* **Quoted passage**
# # # # #

Congress set aside $100 billion in the legislation to provide direct financial assistance to hospitals and other health care providers responding to the pandemic.
HHS rushed $30 billion to providers just after the legislation passed, but much of that first wave bypassed hospitals in states on the front lines of the areas hardest hit by the coronavirus.
Azar said the agency will begin distributing an additional $20 billion this week based on providers’ overall patient revenue. Payments will go out weekly, on a rolling basis.
During the call Wednesday, Azar also outlined how providers will get reimbursed for treating uninsured patients, but declined to say how much of the funding will be dedicated for that purpose.
Last month, President Trump declined to open a special ObamaCare enrollment period for the uninsured during the pandemic, and instead decided that hospitals will use the CARES funding.
HHS officials on Wednesday said hospitals and doctors can submit their claims directly to the government beginning in early May “and will be reimbursed at Medicare rates, subject to available funding.”
Azar indicated the uninsured funding would come out of a $30 billion pot that will also fund skilled nursing facilities, dentists, providers that only service Medicaid patients, as well as a potential second wave for hot spot providers.
HHS officials declined to give more details.
Paying for uninsured patients could potentially be expensive, but Azar said the agency was confident it had enough money allocated.
An estimate from the Kaiser Family Foundation estimated that the cost of treating uninsured coronavirus patients would be between $14 billion and $42 billion.

# # # # #

* **Records from a data source**
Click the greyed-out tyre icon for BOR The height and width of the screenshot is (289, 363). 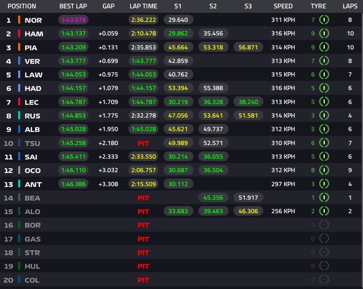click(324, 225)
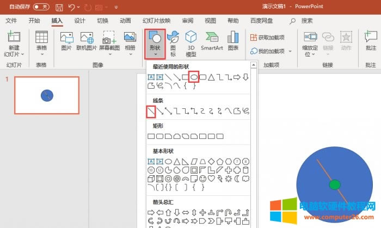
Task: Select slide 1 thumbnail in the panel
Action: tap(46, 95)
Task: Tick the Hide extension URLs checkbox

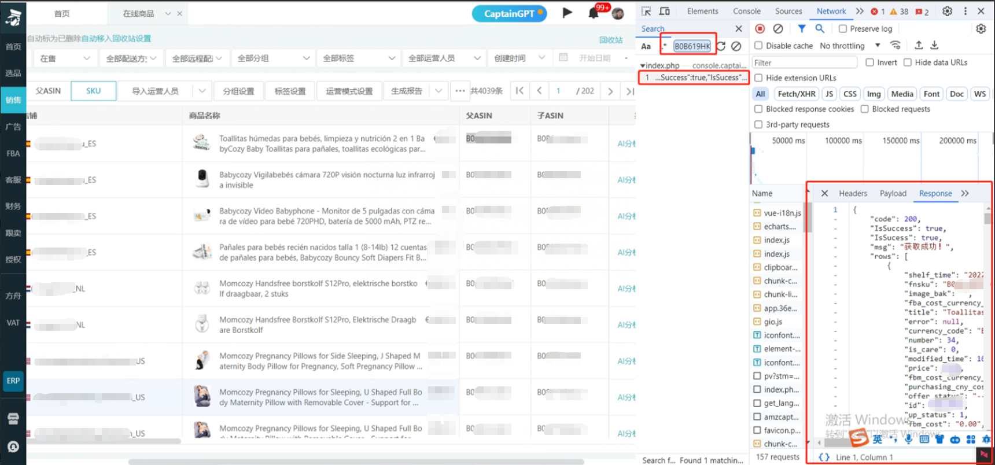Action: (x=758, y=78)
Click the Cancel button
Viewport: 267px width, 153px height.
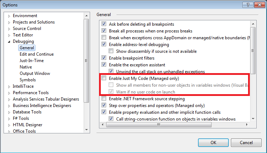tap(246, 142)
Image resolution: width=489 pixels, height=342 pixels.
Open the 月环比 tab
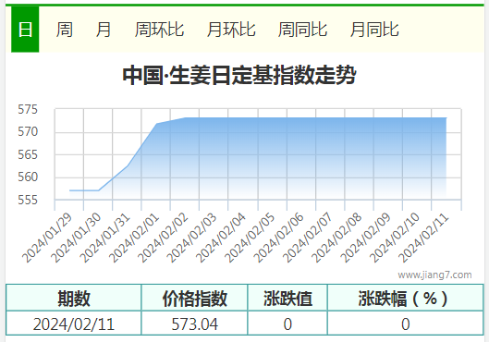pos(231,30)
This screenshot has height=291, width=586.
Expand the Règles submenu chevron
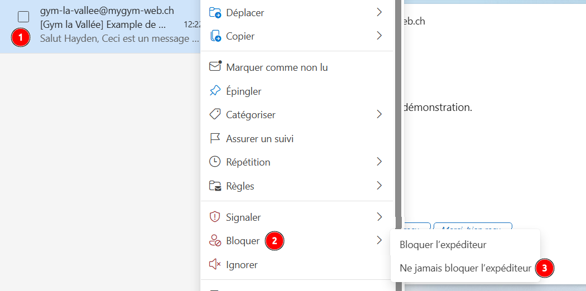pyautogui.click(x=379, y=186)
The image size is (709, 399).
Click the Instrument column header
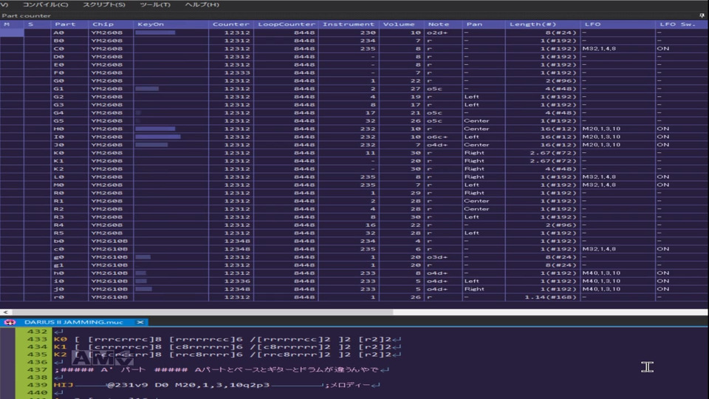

# # # # #

* **Work order 1**
Write out everything in the passage on hospital pandemic funding from "Azar said the agency will" down to "a rolling basis.".
* **Work order 2**
In the passage on hospital pandemic funding, what range did the Kaiser Family Foundation estimate for the cost of treating uninsured coronavirus patients?

* **Written response 1**
Azar said the agency will begin distributing an additional $20 billion this week based on providers’ overall patient revenue. Payments will go out weekly, on a rolling basis.

* **Written response 2**
Between $14 billion and $42 billion.